== DATA PROVIDED ==

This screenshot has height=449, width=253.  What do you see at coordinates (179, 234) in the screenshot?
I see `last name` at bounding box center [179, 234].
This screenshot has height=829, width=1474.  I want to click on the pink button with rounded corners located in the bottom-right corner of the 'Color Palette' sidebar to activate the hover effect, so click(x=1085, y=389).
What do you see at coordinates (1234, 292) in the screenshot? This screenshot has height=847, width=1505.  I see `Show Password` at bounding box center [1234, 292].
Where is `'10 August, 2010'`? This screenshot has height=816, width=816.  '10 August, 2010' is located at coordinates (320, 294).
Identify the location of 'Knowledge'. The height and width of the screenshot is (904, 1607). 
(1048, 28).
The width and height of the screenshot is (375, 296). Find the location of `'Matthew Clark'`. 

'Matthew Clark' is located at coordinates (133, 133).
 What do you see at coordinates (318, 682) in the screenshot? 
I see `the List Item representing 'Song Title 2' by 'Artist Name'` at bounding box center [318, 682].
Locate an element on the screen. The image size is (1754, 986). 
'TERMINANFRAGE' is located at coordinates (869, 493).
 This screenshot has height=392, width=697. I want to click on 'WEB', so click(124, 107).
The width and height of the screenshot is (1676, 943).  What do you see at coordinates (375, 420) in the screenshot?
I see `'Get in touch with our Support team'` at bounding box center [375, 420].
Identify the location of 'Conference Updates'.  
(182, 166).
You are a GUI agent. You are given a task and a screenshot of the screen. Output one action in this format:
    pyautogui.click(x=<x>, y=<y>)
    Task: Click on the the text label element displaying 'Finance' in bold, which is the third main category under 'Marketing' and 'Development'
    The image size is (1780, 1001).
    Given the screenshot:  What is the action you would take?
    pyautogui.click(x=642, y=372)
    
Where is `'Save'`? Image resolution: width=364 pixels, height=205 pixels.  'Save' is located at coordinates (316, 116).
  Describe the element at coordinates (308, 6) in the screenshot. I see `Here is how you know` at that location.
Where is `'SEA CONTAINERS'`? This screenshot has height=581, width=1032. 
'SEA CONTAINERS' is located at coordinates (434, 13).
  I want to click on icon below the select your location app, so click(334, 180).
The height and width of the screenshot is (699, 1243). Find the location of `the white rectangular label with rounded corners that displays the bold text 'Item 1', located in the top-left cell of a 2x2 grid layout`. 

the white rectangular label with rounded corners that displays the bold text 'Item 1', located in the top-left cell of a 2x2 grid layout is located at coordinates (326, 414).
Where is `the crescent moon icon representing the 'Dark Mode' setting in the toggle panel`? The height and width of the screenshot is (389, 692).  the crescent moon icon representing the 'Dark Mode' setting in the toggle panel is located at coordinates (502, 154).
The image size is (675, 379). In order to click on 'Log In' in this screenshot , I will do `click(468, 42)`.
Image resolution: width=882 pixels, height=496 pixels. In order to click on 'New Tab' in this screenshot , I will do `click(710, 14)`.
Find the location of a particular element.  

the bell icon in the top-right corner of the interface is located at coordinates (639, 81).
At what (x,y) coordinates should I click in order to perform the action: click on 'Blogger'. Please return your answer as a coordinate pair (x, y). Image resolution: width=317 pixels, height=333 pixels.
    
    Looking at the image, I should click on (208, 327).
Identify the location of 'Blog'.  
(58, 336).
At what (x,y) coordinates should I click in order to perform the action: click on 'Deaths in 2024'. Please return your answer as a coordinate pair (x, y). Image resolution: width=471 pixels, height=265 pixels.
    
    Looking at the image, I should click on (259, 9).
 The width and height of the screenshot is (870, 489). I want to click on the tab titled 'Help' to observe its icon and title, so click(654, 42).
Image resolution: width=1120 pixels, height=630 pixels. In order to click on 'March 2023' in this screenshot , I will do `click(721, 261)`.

===

### GOAL
Reproduce the lines verbatim, starting with the line that contains "The image size is (675, 379)." and continuing through the last line of the records.

### REPLY TO THE TASK
The image size is (675, 379). In order to click on 'Log In' in this screenshot , I will do `click(468, 42)`.
Image resolution: width=882 pixels, height=496 pixels. In order to click on 'New Tab' in this screenshot , I will do `click(710, 14)`.
Find the location of a particular element.  

the bell icon in the top-right corner of the interface is located at coordinates (639, 81).
At what (x,y) coordinates should I click in order to perform the action: click on 'Blogger'. Please return your answer as a coordinate pair (x, y). Image resolution: width=317 pixels, height=333 pixels.
    
    Looking at the image, I should click on (208, 327).
Identify the location of 'Blog'.  
(58, 336).
At what (x,y) coordinates should I click in order to perform the action: click on 'Deaths in 2024'. Please return your answer as a coordinate pair (x, y). Image resolution: width=471 pixels, height=265 pixels.
    
    Looking at the image, I should click on (259, 9).
 The width and height of the screenshot is (870, 489). I want to click on the tab titled 'Help' to observe its icon and title, so click(654, 42).
Image resolution: width=1120 pixels, height=630 pixels. In order to click on 'March 2023' in this screenshot , I will do `click(721, 261)`.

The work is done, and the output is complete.